HOW TO COMPLETE THIS TASK:
Below is a listing; print exactly its lines from the one containing "Where should I" down to the one containing "Click the TRON red logo icon", both inclusive, with every picture left out.

TASK INPUT:
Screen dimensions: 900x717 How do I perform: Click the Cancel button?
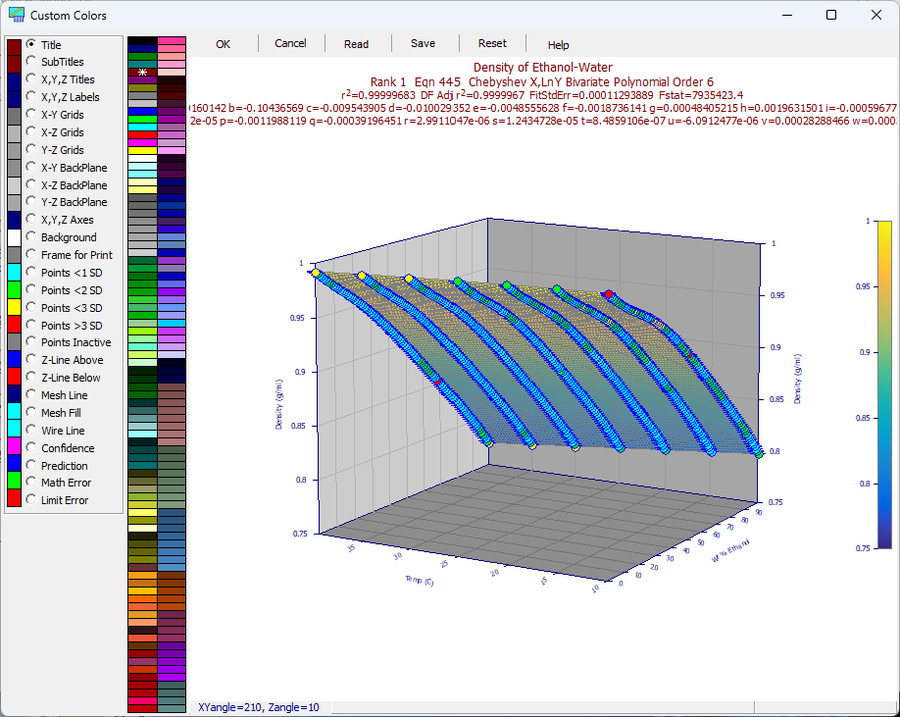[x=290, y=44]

...

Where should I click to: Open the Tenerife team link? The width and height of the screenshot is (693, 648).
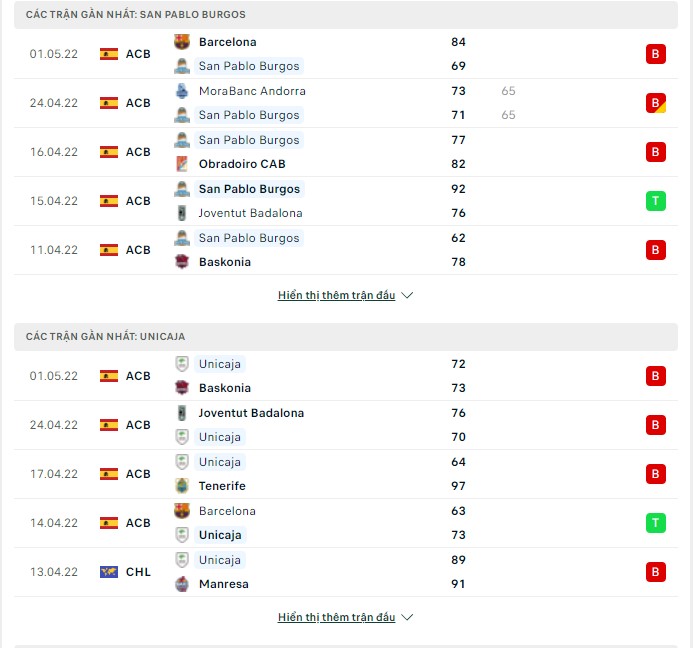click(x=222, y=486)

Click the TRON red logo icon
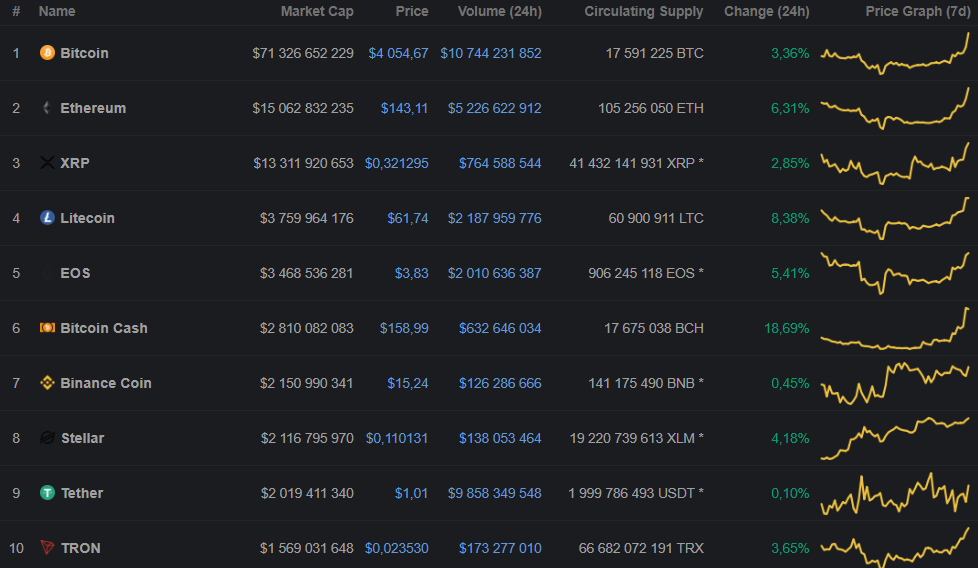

* * *

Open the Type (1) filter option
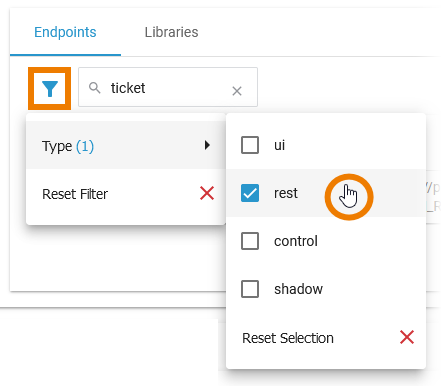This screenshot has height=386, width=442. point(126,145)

SOLUTION TO THIS PROBLEM:
Where should I click to: Open the Tenerife team link? The width and height of the screenshot is (693, 648).
click(x=222, y=486)

Click the TRON red logo icon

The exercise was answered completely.